▸ Source excerpt

-- BEGIN --

# Snowboard Binding Size Chart Calculator Tool



## neni (Dec 24, 2012)

Wiredsport said:


> are working on the board site (that one is a much more complicated project and it will take quite a while).


Looking forward to this one - and the discussion which follows 

Thanks for the effort! I'm sure this will be helpful for many to give a good starting point!


----------



## DevilWithin (Sep 16, 2013)

Pretty cool. I like these tools you're cranking out.

One suggestion: Please add ThirtyTwo boots as an option. A number of us on here use them.


----------



## Wiredsport (Sep 16, 2009)

DevilWithin said:


> Pretty cool. I like these tools you're cranking out.
> 
> One suggestion: Please add ThirtyTwo boots as an option. A number of us on here use them.


Hi Bro,

ThirtyTwo is rad. Funny how long it took me to figure out what the number referred to. It was not a proud moment when that dawned on me. 

The sizers don't actually call for boot brand entry. They are based on the manufacturers' sizing suggestions for all boots. ThirtyTwo is certainly included in that. 

Our goal with all of these sizers will be to provide 1. the manufacturer's recommendation for their own product and 2. our notes (where applicable). We hope to keep these two things separate so that riders can consider our notes (or not).

On the binding sizer our notes appear below the manufacturer suggestions. 

On the boot sizer we do not include notes. By definition _the Mondopoint size of a boot is the manufacturer's foot length recommendation for that boot_. For that reason we do not list brands on the boot sizer. If you know the Mondo size of the boot, you know the foot length that it was designed for.

STOKED!


----------



## F1EA (Oct 25, 2013)

Nice! Thanks Wired, you're rad.

This guide confirms i'm screwed. I get an "OR" for almost all bindings........


----------



## DevilWithin (Sep 16, 2013)

-- END --

▸ Raw data
-- BEGIN --

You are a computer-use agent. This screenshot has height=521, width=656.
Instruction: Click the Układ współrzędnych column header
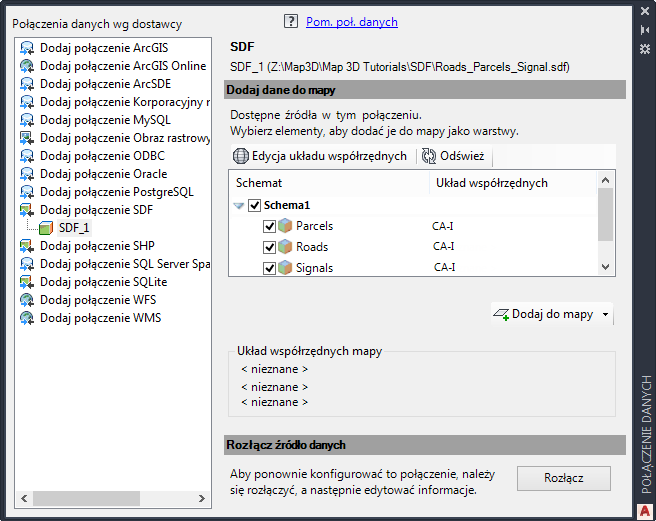pos(491,183)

-- END --

▸ To do
List every distinct username that appears as a post author in the headings of the snowboard binding size chart thread.

▸ The completed task
neni, DevilWithin, Wiredsport, F1EA